Making an Effective Presentation

The lavish presentation appeals to me, and I’ve got to convince the others.
Freddie Mercury

As you design your presentation, start by assuming that everyone who has qualified as a prospect wants to buy and buy now. This may eventually prove to be incorrect, but assume it anyway. Many people who are on the “edge” will make the decision to buy without your having to make a great deal of extra effort simply because you are so confident they want what you have to offer and today is the day they should buy.

Getting the Audience Involved in the Action
The more senses you can bring into play during the presentation, the better your chances of making a sale. Use sight, sound, feel, smell—anything you can to get prospects involved in your presentation.

Using Questions for Involvement
Questions can be an important part of your presentation by getting the prospects involved with your points. Prospects can’t just sit back and pretend to listen when you ask them questions. And often, even if they wanted to remain detached, good questions will “hook” them into considering your proposition more seriously. Open-ended questions—questions that can’t be answered yes or no—are best. Ask questions that get them talking about things that relate to features or benefits of your product or service.

The Points You Need to Cover
Many people think that giving a great presentation requires a gift of gab or a certain type of personality. Not so. There are many ways to give a winning presentation, the best of which is to write a script and practice it until you can deliver a legendary performance. A good presentation script will read a lot like a good direct mail letter. It will be full of features and benefits. While features are more objective, your emphasis should be on the benefits. There are usually more benefits than you think, and many of them are several levels deep.

List the features of your product or service that you want to cover in your presentation. Here is a good example from a country club to give you an idea of things you might include:

• history
• regional points of interest (for recent movers)
• types of members
• social activities
• the clubhouse
• the course(s)
• tournaments
• other facilities like tennis or swimming pool
• membership costs and financing programs

Now list the benefits that come from your features. (You may skip many features and go straight to benefits in your presentation.)

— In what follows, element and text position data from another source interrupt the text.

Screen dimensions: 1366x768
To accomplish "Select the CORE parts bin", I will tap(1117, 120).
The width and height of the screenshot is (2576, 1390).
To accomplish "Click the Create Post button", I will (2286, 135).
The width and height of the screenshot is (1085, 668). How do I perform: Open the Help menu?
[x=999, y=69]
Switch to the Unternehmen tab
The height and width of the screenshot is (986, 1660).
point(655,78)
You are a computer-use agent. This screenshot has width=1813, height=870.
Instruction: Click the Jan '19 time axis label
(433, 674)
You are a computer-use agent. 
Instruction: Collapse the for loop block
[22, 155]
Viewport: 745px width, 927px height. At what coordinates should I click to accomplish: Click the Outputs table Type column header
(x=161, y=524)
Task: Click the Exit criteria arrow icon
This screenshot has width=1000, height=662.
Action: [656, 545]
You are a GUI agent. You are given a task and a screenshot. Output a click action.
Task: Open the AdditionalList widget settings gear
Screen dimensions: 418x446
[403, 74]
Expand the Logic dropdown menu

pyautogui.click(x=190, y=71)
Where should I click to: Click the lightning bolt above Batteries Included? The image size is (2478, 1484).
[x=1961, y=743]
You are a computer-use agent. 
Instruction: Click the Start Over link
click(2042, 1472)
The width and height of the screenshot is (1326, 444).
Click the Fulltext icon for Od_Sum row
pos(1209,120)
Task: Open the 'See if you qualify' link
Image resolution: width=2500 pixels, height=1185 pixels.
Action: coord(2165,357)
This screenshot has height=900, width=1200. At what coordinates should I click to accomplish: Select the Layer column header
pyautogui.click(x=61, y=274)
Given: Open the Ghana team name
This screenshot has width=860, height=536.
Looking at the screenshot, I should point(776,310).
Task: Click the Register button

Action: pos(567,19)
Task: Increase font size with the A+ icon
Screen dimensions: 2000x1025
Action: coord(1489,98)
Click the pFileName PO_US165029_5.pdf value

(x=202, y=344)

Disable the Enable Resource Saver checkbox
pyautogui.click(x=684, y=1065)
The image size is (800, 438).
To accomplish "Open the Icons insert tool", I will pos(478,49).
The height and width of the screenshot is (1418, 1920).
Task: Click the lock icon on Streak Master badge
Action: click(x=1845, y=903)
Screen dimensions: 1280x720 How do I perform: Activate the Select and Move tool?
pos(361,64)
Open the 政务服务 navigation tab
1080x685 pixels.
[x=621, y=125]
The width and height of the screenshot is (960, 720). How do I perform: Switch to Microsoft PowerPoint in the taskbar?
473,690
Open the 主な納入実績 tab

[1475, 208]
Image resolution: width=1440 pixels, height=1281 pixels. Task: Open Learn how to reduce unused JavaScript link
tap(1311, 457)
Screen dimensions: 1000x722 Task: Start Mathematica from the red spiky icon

• family recreation and togetherness
• safe place for the kids
• relaxation
• new friends
• more social life
• exercise
• business contacts
• status
• meeting the “right” type of people
• a place to take customers
• money saved on vacations and entertainment

Simply spell out each benefit you want to convey on index cards or post it notes on your laptop and you have your basic presentation. Organize the cards from top to bottom with the lead benefits first (these may change depending on the prospect). Add a few testimonials from happy customers and you’re well on your way to a great presentation. Time to start practicing.

Script your presentation just like a great movie. Develop the perfect script and the perfect delivery.